High-speed connectivity opens firms to hackers

Small businesses are at risk of increased cyber attacks as they ride on the high-speed internet bandwagon, the result of fibre optic connectivity.

Last August, the Business Daily revealed how some of the local banks’ internal security systems are weak and prone to attack.

One internet security experts interviewed was able to hack into a customer’s database in one of the smaller banks which gave him full access to personal information, confirming that 60 per cent of the banks had insecure systems.

Security experts say the change over to the fibre optic will make Kenyan businesses more vulnerable to cyber criminals.

Cyber attacks

Mr John Gichuki, an information security consultant, says there is already an increase in cyber attacks.

“Several organisations have complained that immediately they switched to undersea cable, a swap of spam hit through their email server within an hour of operation,” he says.

Particularly vulnerable are small and medium enterprises (SME) which do not have security.

A new study carried out in the US by the National Cyber Security Alliance (NCSA) showed that small businesses were more vulnerable to cyber criminals “due to their disorganised approach” to security issues.

In the study, only 28 per cent of the American small businesses have formal internet security and worse still, only 86 per cent said that they have no one to solve IT issues.

Mr Patrick Kiniti of Techmax Solutions, a company that specialises in network security, vulnerability assessment and penetration testing, fears there will be more sophisticated attacks on Kenyan websites and network installations from users abroad.

With Kenya on the fast lane to get connected, attackers from abroad can launch sophisticated attacks such as Distributed Denial of Service (DDOS) – which makes a computer resource unavailable to its intended users.

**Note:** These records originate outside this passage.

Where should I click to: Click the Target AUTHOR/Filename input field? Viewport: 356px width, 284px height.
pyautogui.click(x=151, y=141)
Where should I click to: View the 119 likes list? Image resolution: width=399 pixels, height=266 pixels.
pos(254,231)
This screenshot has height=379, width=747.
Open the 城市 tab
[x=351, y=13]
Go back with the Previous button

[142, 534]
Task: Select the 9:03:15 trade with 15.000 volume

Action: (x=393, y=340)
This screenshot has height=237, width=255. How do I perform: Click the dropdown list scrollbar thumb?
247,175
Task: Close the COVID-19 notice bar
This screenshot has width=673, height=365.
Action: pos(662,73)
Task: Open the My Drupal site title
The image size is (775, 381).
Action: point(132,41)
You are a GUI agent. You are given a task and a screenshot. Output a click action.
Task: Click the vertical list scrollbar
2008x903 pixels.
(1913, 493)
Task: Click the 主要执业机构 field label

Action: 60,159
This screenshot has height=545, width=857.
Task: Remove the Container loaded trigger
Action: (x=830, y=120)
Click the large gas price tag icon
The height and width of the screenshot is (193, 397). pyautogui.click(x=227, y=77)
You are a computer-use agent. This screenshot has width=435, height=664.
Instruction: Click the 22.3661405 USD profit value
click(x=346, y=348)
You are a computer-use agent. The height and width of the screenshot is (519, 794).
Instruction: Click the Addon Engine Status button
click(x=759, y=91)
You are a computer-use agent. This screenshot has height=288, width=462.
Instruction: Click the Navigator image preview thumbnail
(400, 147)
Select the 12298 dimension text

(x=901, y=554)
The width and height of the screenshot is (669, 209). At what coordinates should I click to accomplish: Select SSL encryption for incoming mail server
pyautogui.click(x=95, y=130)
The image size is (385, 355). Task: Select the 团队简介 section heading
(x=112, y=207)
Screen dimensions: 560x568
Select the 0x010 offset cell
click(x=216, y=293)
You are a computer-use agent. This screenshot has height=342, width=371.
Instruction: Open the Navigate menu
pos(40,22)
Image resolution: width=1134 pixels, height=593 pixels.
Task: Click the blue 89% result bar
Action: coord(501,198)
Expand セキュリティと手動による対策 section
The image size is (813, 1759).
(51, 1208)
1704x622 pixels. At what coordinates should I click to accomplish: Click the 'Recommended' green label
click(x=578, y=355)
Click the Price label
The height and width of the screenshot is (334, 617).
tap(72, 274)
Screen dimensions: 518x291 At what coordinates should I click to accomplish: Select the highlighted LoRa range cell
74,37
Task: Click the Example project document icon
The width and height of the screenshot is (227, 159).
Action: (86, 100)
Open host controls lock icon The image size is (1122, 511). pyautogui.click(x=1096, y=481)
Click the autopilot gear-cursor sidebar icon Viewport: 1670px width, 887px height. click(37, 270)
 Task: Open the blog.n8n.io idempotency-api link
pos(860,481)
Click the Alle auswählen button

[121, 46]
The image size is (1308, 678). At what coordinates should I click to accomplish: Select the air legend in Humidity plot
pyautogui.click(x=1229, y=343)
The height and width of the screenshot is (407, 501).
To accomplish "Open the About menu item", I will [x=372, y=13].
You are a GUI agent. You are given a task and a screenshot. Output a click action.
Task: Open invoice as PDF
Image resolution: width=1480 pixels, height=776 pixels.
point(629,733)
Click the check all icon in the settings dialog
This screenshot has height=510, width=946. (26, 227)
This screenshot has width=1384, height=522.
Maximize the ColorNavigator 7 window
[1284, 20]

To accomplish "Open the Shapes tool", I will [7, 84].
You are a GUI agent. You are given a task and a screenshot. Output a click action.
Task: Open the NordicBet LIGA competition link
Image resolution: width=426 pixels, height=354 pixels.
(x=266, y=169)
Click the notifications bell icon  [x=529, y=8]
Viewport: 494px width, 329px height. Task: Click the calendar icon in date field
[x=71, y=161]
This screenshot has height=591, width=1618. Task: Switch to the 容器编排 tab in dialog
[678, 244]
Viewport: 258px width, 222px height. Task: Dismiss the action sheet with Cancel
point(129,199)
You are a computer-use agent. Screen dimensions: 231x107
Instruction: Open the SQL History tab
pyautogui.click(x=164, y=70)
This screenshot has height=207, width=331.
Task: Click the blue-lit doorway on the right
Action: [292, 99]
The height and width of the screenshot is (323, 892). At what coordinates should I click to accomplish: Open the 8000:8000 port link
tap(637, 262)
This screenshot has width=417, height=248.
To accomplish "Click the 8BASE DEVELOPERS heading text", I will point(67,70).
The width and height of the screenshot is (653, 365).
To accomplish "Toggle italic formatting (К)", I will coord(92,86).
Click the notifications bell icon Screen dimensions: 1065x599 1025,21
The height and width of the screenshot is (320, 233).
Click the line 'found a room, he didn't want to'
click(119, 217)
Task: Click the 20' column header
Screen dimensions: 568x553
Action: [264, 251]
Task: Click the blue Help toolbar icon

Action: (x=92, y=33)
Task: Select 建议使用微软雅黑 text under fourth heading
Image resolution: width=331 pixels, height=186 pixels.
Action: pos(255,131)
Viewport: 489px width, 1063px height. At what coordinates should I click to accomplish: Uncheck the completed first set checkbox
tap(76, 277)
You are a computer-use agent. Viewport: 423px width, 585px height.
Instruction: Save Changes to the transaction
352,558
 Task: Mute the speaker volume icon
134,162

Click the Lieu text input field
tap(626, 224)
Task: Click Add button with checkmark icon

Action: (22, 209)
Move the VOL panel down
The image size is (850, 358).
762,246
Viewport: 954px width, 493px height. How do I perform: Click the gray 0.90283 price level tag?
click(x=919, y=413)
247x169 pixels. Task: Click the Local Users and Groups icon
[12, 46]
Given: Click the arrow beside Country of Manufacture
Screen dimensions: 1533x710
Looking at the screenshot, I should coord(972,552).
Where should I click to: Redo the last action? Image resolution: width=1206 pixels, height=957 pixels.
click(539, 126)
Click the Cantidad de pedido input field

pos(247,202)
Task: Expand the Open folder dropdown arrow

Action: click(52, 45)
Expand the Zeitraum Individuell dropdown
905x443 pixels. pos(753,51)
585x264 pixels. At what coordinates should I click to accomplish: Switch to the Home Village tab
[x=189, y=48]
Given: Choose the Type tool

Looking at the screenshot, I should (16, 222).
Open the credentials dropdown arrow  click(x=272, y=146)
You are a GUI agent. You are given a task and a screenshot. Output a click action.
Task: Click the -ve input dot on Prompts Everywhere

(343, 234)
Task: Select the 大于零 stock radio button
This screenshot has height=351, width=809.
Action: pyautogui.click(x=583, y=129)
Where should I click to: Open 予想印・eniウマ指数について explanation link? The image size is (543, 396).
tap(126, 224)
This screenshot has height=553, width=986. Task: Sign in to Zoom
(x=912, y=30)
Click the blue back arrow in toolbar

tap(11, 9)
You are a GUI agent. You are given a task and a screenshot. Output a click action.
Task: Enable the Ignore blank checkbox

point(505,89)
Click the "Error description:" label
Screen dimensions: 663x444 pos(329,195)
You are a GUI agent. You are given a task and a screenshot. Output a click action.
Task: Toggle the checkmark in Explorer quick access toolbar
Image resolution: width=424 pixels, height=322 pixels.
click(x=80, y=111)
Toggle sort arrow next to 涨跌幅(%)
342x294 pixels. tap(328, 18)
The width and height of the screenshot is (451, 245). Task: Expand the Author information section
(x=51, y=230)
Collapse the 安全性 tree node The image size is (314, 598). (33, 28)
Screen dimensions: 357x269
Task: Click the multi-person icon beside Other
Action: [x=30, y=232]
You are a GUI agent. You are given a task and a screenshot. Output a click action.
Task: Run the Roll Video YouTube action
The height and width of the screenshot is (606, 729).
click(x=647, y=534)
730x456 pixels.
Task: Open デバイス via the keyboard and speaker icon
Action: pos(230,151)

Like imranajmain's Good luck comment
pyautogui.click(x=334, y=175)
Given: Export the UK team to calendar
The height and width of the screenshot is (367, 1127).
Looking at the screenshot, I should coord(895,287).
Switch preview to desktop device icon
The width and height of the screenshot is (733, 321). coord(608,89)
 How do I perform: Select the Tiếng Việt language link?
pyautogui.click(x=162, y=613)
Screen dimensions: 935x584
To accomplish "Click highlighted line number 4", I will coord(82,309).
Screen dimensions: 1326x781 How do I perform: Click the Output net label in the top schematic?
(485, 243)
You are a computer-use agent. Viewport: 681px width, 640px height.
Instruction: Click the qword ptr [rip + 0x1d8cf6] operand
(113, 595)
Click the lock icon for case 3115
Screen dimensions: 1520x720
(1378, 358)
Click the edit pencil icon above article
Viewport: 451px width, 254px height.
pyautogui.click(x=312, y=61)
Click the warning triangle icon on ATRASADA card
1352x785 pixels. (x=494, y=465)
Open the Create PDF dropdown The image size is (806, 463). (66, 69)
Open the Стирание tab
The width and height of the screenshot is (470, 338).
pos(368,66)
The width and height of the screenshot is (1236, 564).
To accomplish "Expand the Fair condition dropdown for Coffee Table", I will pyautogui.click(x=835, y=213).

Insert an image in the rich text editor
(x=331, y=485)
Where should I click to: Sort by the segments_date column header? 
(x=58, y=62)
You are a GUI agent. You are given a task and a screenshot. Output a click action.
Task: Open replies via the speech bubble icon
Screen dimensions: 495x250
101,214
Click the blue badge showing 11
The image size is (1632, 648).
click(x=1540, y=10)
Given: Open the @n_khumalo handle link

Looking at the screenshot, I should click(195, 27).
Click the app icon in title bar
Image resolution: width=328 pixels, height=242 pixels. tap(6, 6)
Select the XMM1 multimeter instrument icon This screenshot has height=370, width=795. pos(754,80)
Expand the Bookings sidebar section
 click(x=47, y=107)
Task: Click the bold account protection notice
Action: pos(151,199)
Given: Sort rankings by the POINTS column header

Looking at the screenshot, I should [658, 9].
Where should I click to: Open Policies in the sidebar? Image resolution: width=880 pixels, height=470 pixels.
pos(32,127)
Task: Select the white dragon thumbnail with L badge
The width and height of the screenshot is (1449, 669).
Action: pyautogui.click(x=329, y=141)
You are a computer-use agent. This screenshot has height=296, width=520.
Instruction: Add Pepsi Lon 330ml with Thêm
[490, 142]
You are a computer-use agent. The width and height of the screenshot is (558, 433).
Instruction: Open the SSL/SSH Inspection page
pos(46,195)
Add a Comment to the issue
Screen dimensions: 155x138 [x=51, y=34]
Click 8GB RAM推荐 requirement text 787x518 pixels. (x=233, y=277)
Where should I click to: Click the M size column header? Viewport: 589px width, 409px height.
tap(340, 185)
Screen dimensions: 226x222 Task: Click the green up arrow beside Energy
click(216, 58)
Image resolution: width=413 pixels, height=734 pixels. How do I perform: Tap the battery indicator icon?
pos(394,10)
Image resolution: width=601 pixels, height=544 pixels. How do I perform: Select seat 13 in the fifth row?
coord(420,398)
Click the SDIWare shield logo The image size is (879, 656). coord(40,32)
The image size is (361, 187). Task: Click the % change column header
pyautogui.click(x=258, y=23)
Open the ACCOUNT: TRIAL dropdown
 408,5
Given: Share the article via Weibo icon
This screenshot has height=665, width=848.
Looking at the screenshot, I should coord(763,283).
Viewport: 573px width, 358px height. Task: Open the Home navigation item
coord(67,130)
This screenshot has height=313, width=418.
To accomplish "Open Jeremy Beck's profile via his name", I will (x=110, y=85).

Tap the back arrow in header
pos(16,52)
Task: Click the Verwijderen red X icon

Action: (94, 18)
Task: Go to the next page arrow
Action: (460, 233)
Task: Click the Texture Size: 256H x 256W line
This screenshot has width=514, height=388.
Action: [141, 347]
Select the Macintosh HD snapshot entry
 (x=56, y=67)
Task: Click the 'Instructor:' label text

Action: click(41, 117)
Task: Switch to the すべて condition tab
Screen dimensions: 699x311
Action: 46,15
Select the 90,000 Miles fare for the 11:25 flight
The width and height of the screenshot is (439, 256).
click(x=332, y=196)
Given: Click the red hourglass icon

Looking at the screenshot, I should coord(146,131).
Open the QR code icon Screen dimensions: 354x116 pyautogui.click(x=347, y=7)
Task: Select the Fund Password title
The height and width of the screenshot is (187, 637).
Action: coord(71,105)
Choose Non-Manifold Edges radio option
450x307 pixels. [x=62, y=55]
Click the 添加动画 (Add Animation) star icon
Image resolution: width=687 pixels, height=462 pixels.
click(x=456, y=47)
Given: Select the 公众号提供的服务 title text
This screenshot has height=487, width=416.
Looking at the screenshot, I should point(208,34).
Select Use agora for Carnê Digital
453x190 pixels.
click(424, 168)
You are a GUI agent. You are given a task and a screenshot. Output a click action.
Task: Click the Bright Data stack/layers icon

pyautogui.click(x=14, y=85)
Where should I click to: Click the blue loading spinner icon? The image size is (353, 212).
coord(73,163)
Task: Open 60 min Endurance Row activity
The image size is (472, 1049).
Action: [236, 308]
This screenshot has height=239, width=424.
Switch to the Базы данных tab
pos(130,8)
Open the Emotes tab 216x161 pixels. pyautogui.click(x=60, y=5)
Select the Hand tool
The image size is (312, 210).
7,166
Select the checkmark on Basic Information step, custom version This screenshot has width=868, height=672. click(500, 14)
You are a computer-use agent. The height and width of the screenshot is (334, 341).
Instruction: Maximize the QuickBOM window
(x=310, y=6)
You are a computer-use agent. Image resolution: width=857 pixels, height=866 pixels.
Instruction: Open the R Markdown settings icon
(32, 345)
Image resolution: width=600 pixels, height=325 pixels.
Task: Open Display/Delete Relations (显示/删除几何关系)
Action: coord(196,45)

“They (small businesses) are vulnerable because they do not understand the threats,” says Mr Evans Ikua, the lead consultant at Lanet Consulting- an internet security company.

A lot of Kenyan businesses think that setting up a firewall and an intrusion detection and prevention system in front of their network will block attackers from gaining access to their network.

“When a small business has their website defaced, this could lead to loss in customer confidence, loss in business and revenue,” says Mr Kiniti.

He says a company’s email address can be spoofed or “forged” and used by a hacker to send all the company’s clients, offers of an illegal sale.

Such an email can cause a lot of mistrust especially when such clients respond and order goods or services.

There is also the fear of home-grown cyber criminals and as Kenya becomes more dependent on electronic transactions for day-to-day business credit card and ID theft will also rise as Kenyans embrace online transactions.

With no government framework to work on how and when to defend the cyber space, Kenyan businesses have to incur the full cost of preventing cyber attacks.

The exact cost cannot be estimated because it depends on several factors, including business espionage or attacks intended to finish off the network?

It could also be a mock attack to assure clients that their data and information is safe.

But failure to mitigate is even more costly than a cyber attack that leads to data and information loss or loss of productivity.

Mr Ikua says employing IT security experts can be expensive for small businesses.

Instead he advises them to engage consultants and should also make use of shared services that can make their capital expenditure lower.

First, they need to start by getting proper information on IT Security by acknowledging that they too are vulnerable to cyber criminals.

They can come up with a policy with this kind of information.

It is, however ,advisable to consult with an expert when drafting such policy.

It should form the foundation of the business’s overall security strategy by drawing out the procedures for implementing and embracing Internet technology.

Lastly and most importantly, SMEs need to carry out vulnerability assessments and penetration tests on their network infrastructure, web portals and applications.

It is through this that the owners can find the loopholes or weaknesses in their systems before the hackers find it.

“Without a sound policy, there is little that a firm can do to secure its systems and data. A sad fact indeed that I witness often with SMEs and Corporate organisations,” says Mr Kiniti.